- **DOCUMENT TEXT**
>> START

# Problem description: 
### Given document image, document PDF and OCR result create document classificator to predict 4 classes: resumee, email, invoice, letter

# Part 1 Approach
# Part 2 Image classification model
# Part 3 Text classification model
# Part 4 Final prediction

# Part 1 Approach
### I will train image classification model and text classification model and combine results of both models to make final prediction

In [1]:
import os
import numpy as np
import pandas as pd
import efficientnet.tfkeras as efn 
import tensorflow as tf
from sklearn.metrics import confusion_matrix, ConfusionMatrixDisplay, classification_report, roc_auc_score
from transformers import DistilBertTokenizerFast, TFDistilBertForSequenceClassification
from tensorflow.keras.layers import Input, Dropout, Dense, BatchNormalization
from tensorflow.keras.optimizers import Adam
from tensorflow.keras.losses import CategoricalCrossentropy
from tensorflow.keras.metrics import CategoricalAccuracy
from tensorflow.keras.callbacks import ReduceLROnPlateau
from tensorflow.keras.models import Model
from tensorflow.keras.utils import to_categorical
from tensorflow.image import resize, decode_jpeg
from nltk.tokenize import RegexpTokenizer
from scipy.special import softmax

import matplotlib.pyplot as plt
import warnings
warnings.filterwarnings("ignore")
pd.set_option('display.max_columns', 500)

In [2]:
df = pd.read_csv('document_type_data.csv', index_col=0)

In [3]:
df.head()

>> END

- **PARTS OF THE EXERCISE**
1. According to the document classification notebook, which four classes should the classifier predict?
2. From the document classification notebook, output the passage that starts at the words "import matplotlib.pyplot as" and ends after "df = pd.read_csv('document_type_data.csv', index_col=0)".
3. Go on with the document classification notebook from the point where it stops.

[Dataset records]
>> START

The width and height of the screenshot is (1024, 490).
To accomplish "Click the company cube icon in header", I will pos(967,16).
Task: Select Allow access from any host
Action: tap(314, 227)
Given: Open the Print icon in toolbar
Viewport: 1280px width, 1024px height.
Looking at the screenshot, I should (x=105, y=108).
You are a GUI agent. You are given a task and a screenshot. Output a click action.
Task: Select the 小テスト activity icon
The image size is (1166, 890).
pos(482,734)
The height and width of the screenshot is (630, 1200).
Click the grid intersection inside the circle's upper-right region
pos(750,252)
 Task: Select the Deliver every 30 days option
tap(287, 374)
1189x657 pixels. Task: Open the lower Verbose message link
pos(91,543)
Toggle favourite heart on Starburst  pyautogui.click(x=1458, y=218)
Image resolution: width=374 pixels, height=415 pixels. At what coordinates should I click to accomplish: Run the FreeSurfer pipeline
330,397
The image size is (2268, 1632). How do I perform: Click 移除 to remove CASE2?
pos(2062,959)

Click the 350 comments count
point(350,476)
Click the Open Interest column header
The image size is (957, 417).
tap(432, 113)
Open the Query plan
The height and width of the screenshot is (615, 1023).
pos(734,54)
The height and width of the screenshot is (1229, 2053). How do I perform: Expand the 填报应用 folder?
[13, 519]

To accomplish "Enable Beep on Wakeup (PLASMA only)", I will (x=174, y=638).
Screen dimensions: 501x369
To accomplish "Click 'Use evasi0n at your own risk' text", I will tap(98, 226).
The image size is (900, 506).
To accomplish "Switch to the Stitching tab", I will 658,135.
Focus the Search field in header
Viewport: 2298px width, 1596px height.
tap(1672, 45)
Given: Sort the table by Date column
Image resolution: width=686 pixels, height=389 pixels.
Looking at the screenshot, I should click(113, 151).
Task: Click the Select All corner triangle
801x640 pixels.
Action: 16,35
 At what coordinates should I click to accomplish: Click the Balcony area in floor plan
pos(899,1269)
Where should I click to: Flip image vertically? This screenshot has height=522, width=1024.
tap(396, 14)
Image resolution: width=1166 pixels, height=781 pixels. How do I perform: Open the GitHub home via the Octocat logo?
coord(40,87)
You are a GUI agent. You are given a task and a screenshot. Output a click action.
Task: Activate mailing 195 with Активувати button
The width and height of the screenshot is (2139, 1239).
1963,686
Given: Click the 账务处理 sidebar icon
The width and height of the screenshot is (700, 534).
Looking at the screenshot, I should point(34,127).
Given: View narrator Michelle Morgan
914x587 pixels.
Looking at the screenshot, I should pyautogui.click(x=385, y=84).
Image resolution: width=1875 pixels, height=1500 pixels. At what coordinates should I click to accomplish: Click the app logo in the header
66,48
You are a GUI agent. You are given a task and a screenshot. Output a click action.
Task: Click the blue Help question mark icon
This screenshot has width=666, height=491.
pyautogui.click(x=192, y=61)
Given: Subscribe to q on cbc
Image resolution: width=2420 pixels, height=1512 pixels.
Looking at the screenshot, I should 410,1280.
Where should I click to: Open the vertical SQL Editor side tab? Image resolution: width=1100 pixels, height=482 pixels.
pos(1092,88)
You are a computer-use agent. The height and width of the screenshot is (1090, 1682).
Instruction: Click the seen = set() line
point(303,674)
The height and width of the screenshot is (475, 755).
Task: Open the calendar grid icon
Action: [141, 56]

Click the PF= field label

>> END

- **EXPECTED RESPONSES**
1. Resumee, email, invoice, and letter.

2.
import matplotlib.pyplot as plt
import warnings
warnings.filterwarnings("ignore")
pd.set_option('display.max_columns', 500)

In [2]:
df = pd.read_csv('document_type_data.csv', index_col=0)

3.
Unnamed: 0,ocr,text,label,file_name
0,"{'pageImages': [{'__typename': 'Image', 'width...","['Chaikin, ', 'Karen ', 'n ', ""O' "", 'o ', 'Fr...",email,2085136614c.pdf
1,"{'pageImages': [{'__typename': 'Image', 'width...","['> ', 'Jenny, ', 'After ', 'speaking ', 'with...",email,2085136814a.pdf
2,"{'pageImages': [{'__typename': 'Image', 'width...","['Please ', 'call ', 'with ', 'any ', 'questio...",email,2085140145a.pdf
3,"{'pageImages': [{'__typename': 'Image', 'width...","['2085158326 ', 'Williams, ', 'Carrie ', 'T. '...",email,2085158326.pdf
4,"{'pageImages': [{'__typename': 'Image', 'width...","['GJ ', '□3 ', 'A ', 'nice ', 'ending ', 'to '...",email,2085161311b.pdf


### shuffle sample

In [4]:
df = df.sample(frac = 1)

# Part 2: Image classification model
### Many possible choises for the model
### As a baseline I prefer efficientnet because there are several models to choose from with an increasing amount of parameters. 
### Depending on the speed vs quality needed for the task it I can choose whatever model I need. For the sake of speed in this example I will chose model with lowest parameters
### I will use whole image as an input

In [5]:
# create path to image that will be uaed as X
df['image_path'] = df.label + '/' + df.file_name.str[:-4]+'.jpg'
x_image = df['image_path']
# labels
y = pd.get_dummies(df['label']).astype('int32').values
# train test split
x_train, y_train = x_image[:80], y[:80]

In [6]:
# model parameters
img_size = 512 #arbitrary image size. In real life scenarios this will be one of the hyperparameters to tune.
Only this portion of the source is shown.